There's some active discussion at Talk:LGBT rights in Texas#Fresh start and protracted prior discussion in sections above. There are other related issues, but I wanted to bring up one of the central issues. Firefangledfeathers (talk / contribs) 12:28, 22 August 2022 (UTC)
- Any takers? Firefangledfeathers (talk / contribs) 18:41, 26 August 2022 (UTC)

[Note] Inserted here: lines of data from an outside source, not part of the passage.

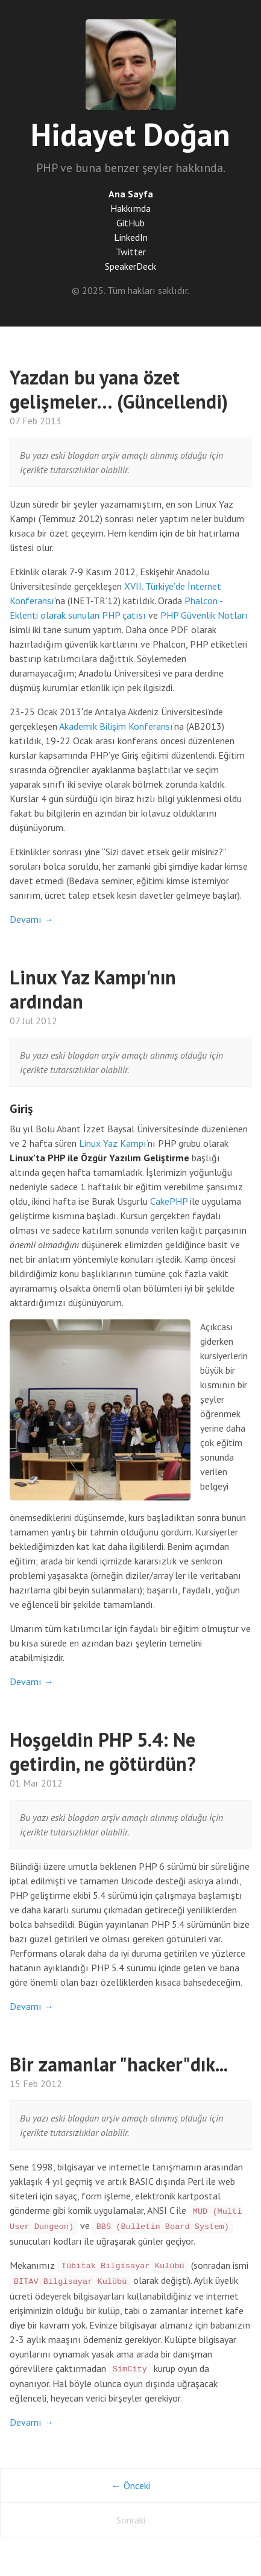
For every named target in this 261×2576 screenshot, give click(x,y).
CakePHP (168, 1201)
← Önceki (131, 2485)
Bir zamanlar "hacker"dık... (119, 2064)
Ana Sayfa (130, 194)
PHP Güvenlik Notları (204, 615)
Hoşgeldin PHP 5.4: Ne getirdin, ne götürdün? (103, 1751)
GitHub (130, 223)
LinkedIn (131, 237)
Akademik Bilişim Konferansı (116, 726)
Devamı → (32, 919)
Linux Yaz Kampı (112, 1143)
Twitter (131, 252)
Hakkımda (130, 208)
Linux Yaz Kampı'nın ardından (93, 989)
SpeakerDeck (130, 266)
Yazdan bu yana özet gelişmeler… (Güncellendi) (119, 389)
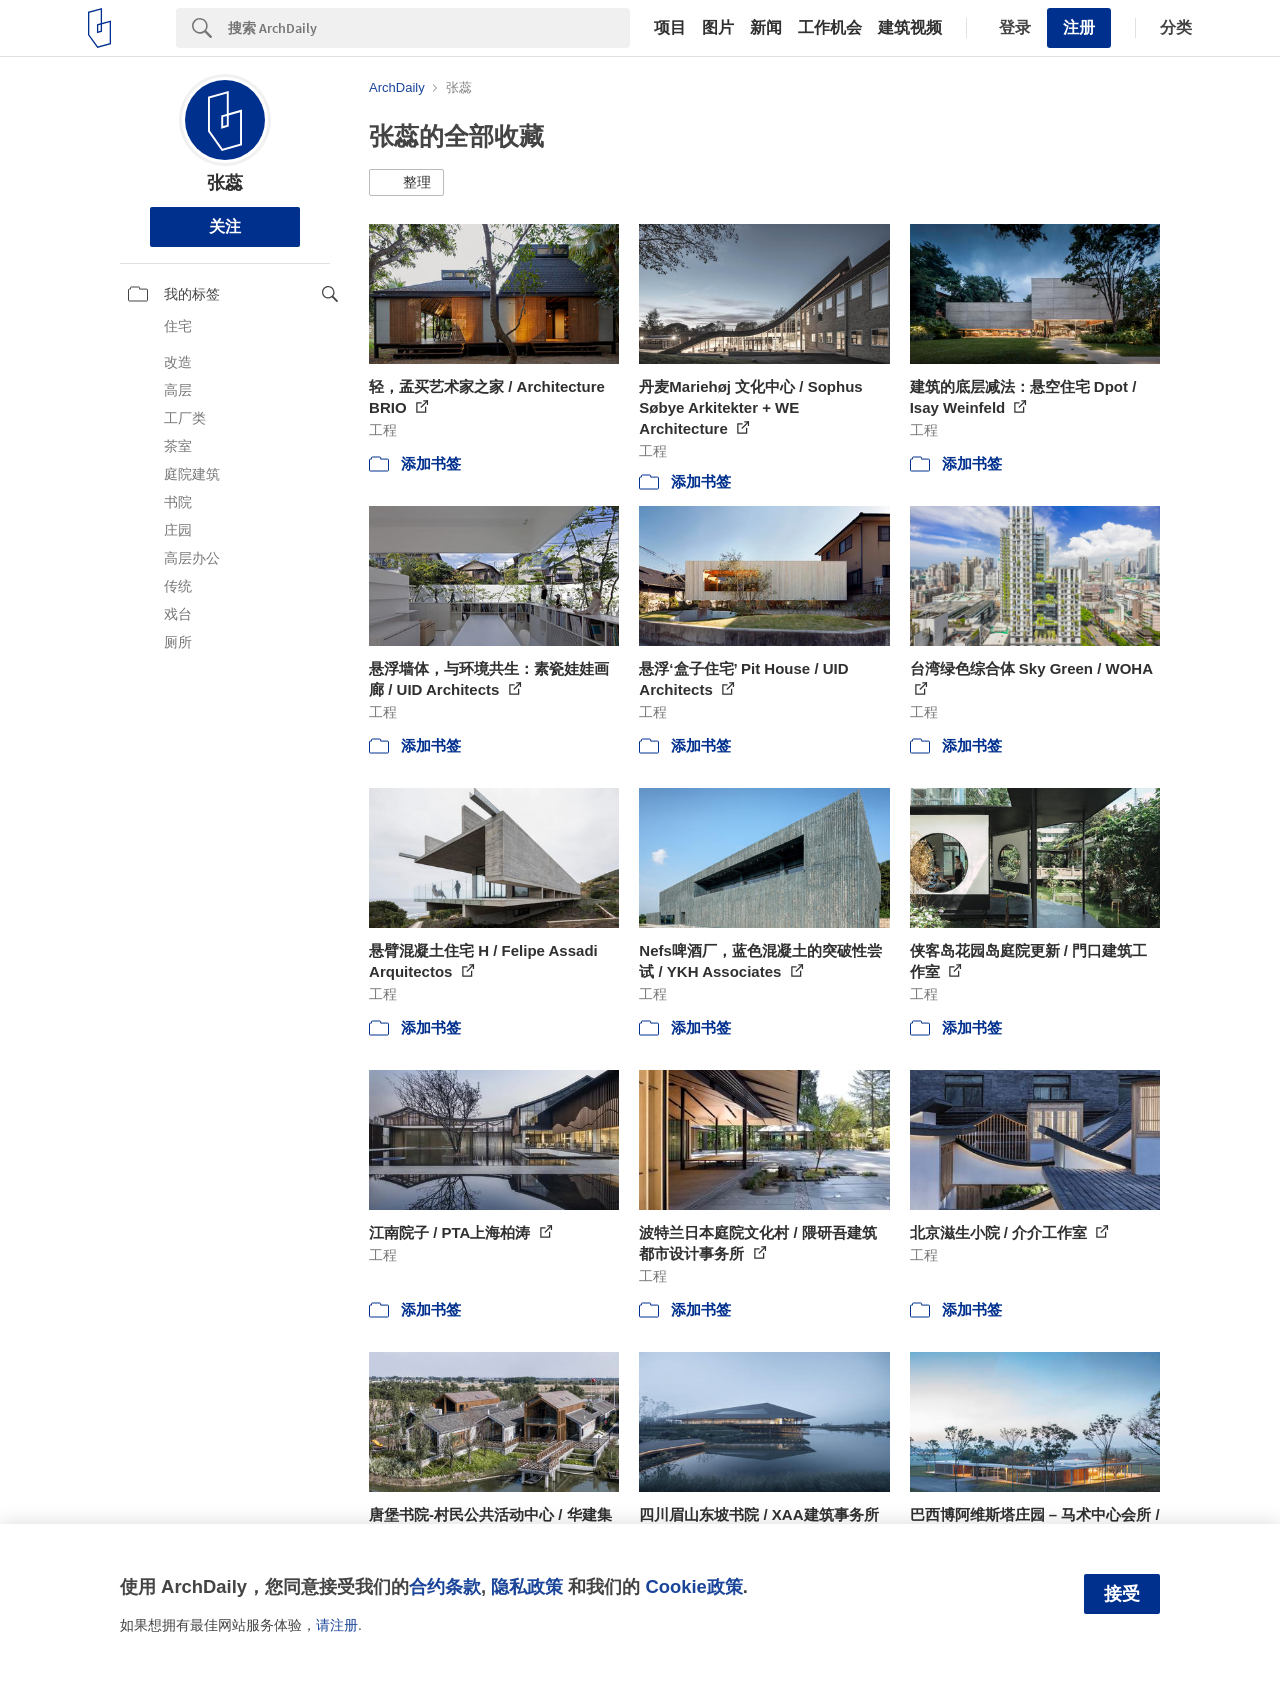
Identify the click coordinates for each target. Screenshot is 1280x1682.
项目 (670, 28)
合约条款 (445, 1586)
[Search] (429, 28)
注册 (1079, 27)
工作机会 (830, 28)
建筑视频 (910, 28)
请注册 (337, 1625)
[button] (406, 183)
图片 (718, 28)
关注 (225, 226)
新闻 (766, 28)
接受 (1122, 1594)
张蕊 (225, 183)
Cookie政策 (693, 1586)
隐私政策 (527, 1586)
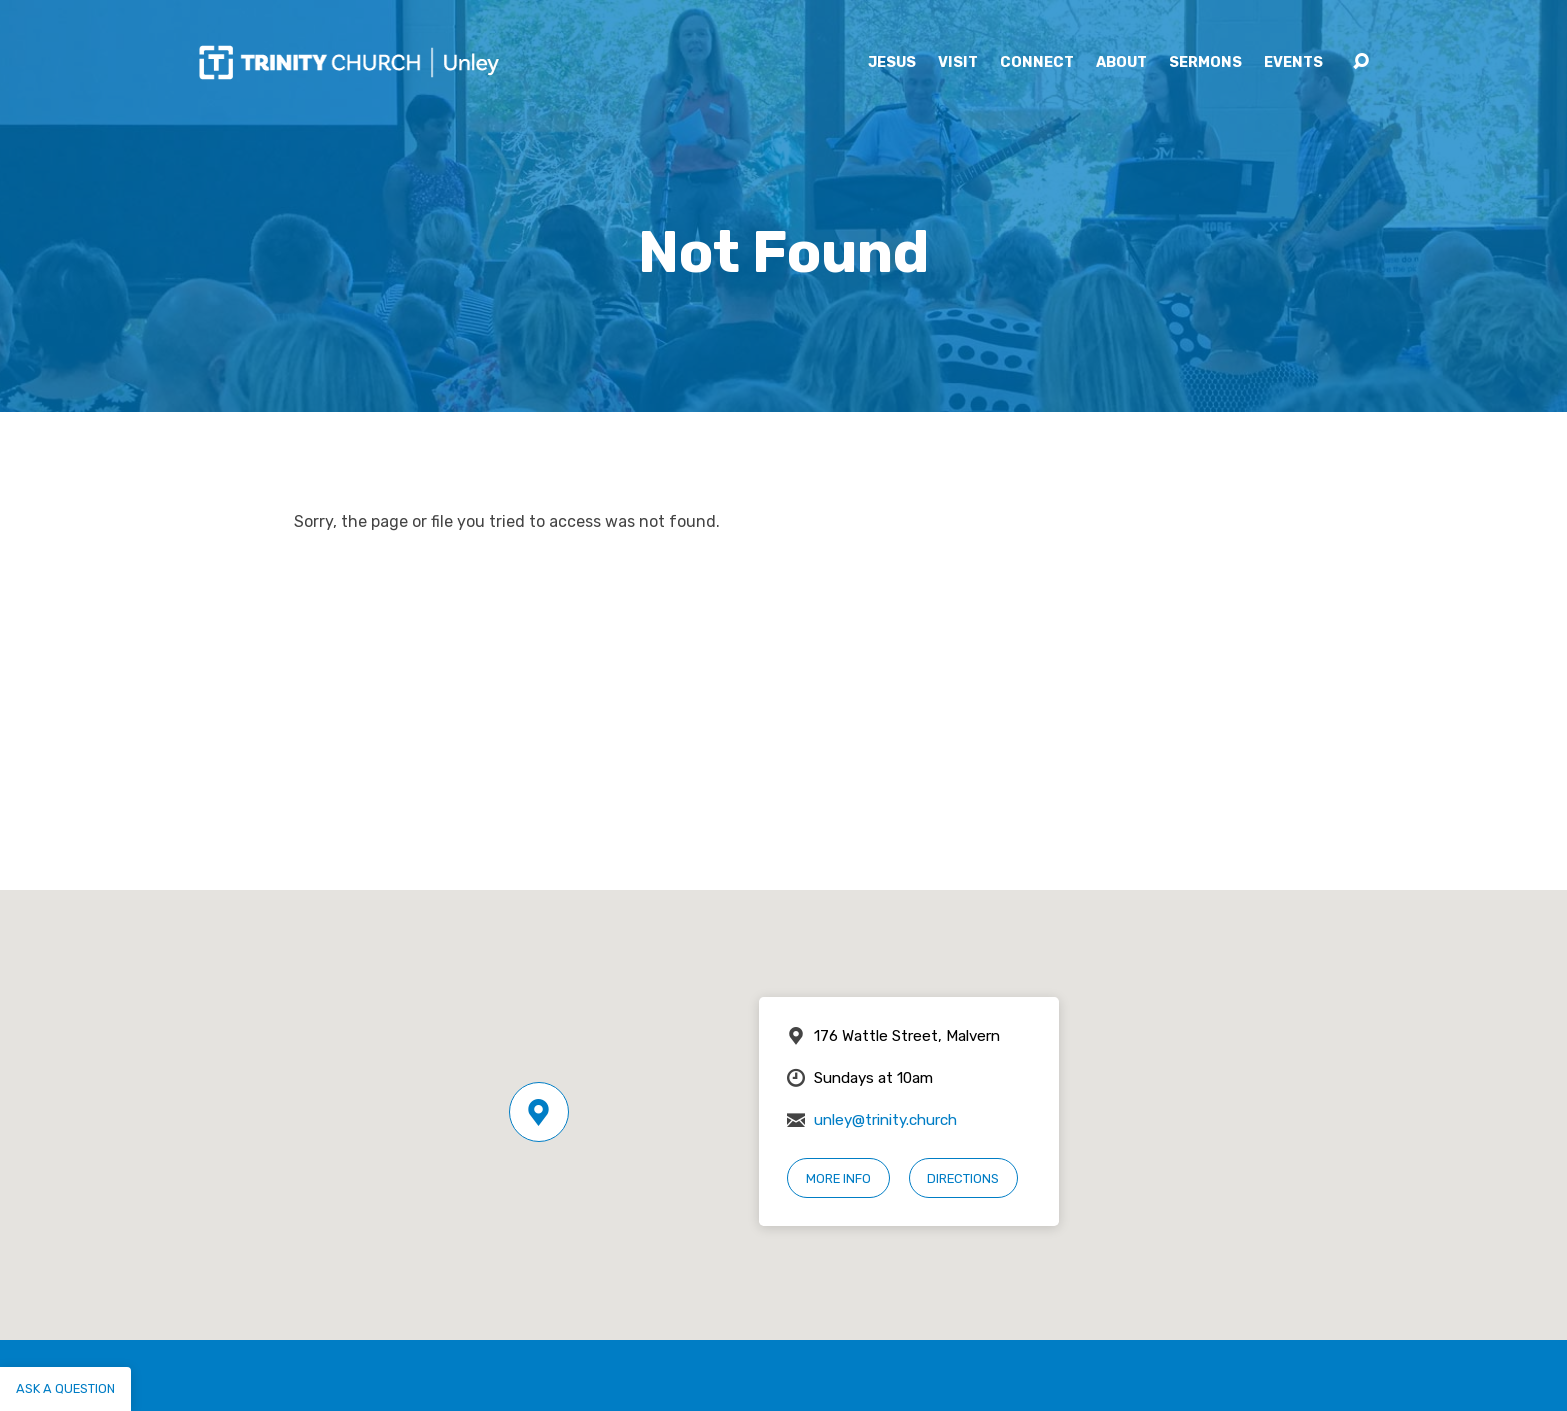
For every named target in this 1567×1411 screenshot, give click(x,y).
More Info (838, 1178)
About (1121, 63)
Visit (958, 63)
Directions (963, 1178)
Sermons (1205, 63)
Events (1293, 63)
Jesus (892, 63)
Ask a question (65, 1388)
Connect (1037, 63)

Discussion of content provided that does not exist in cited sources
Hello, in the article BMW G 310 R, we are discussing the possible use of original research. The editor who added it states that information not found in a source, is true because it isn't found in a source. I'm pretty new so I may be wrong but I believe this is original research based on Wikipedia's core content policy. The discussion can be found here and additional expert input would be appreciated. Talk:BMW G 310 R#Not Feature Lists containing original research. A third opinion was obtained and they are in agreement that it is original research but the original poster is adamant it is not. Advice would be appreciated if this is original research.